Sabia que estava com uma zica danada desde ontem, mais azar total era o termo mais adequado agora. Tudo de ruim já tinha acontecido, menos pagar o concerto do carro de outra pessoa. E ainda tinha o meu, que morreu no meioda rua e ainda bem que não era movimentada e já estava vendo a frente da pousada. Pelo menos não precisaria de um guincho até lá se bem que...
- Por acaso você é doida? – ouvi alguém falar.
Virei-me para a janela e vi um homem falando comigo por ela.
- Me desculpe, não tive a intenção de...
- De praticamente destruir a frente do meu carro? – ele perguntou com uma carranca. - Como conseguiu a habilitação estancando o carro no meio da estrada?

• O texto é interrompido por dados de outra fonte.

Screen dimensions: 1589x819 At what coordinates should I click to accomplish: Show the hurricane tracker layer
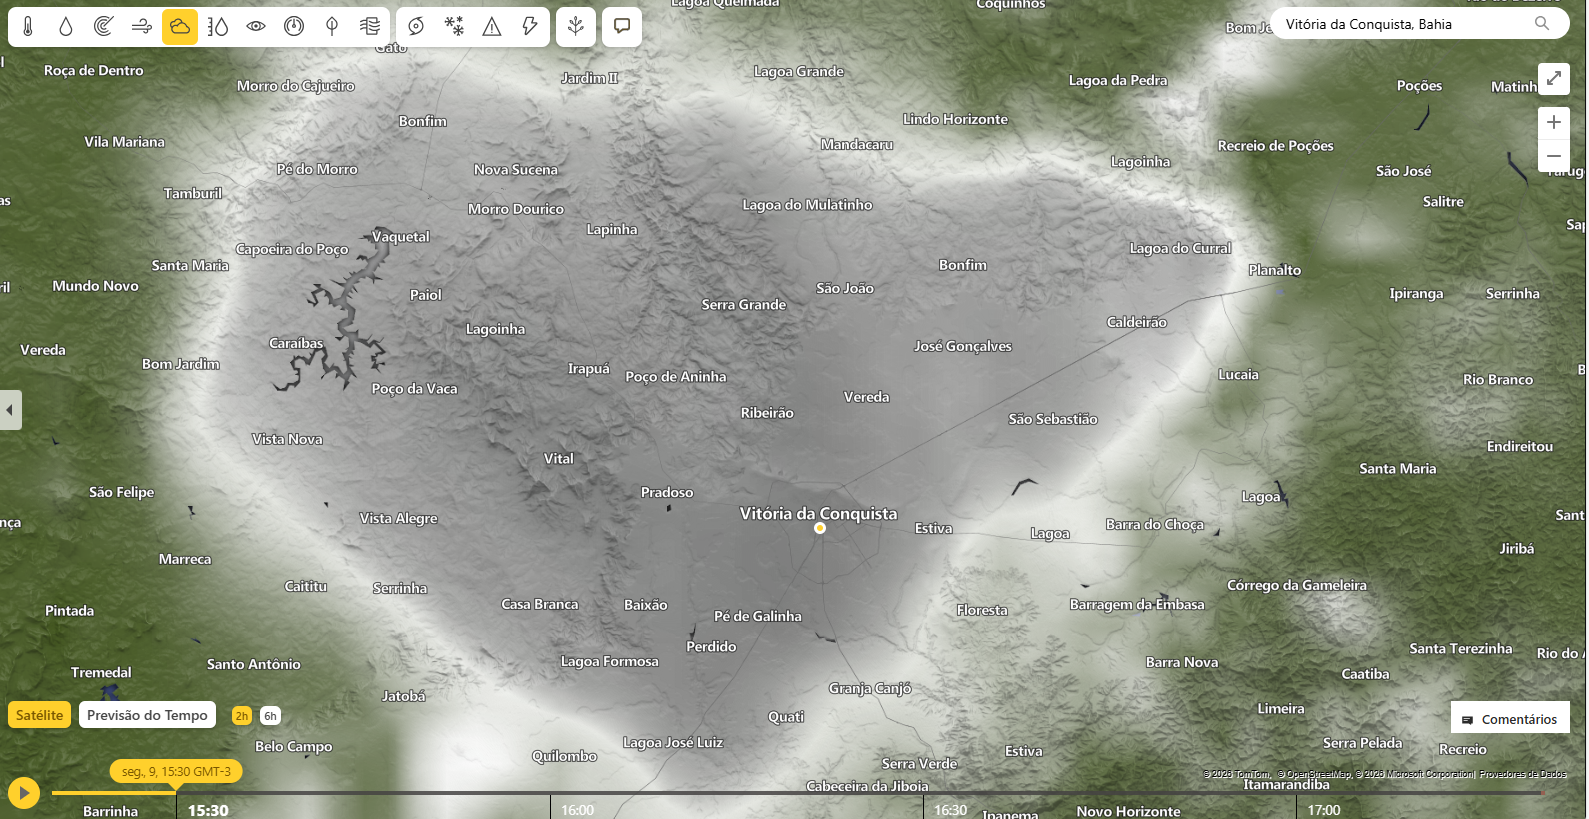click(416, 27)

- Eu não estanquei! – bufei.
- E o que foi isso então?
- Se quer que eu pague pelo seu maldito concerto, eu pago, só não pode ser exatamente agora, pois estou... mais ou menos... desempregada, se me der o número do seu telefone talvez eu pudesse...
- Não quero.
- Como assim?
- Só quero que você preste mais atenção enquanto dirige isso daí. – e apontou para o meu carro como se ele fosse uma espécie de lixo. 
- O que quer dizer com isso daí?
- Sorte sua ter sido praticamente em frente à pousada, senão...
Abri a porta do carro e saí. Encarei aquele homem á minha frente. Ele era alto, moreno, cabelos pretos e lisos, o corpo lembrava um índio guerreiro, estava com uma calça jeans desbotada e camisa branca, com tênis da mesma cor. Tinha que admitir, ele não era feio, mas era uma pena que fosse tão estressado.
- Se não o quê? – cruzei os braços.
- Eu teria que pagar o reboque também. Para os dois carros!
- Eu não quero que ninguém pague nada pra mim!
- Está bem, não vou ficar discutindo com uma menina como você! – e ao dizer isso, simplesmente seguiu para a pousada como se nada tivesse acontecido.
Que sujeitinho mais imbecil! Tudo bem, ele tinha todo o direito de ficar chateado já que, sem querer bati no carro dele, mas me tratar como se eu fosse uma idiota incapaz era demais para mim. Afinal de contas, quem era ele?
Peguei minhas malas no porta-malas do carro, e fui direto para a pousada, depois resolveria aquele problema no meu carro.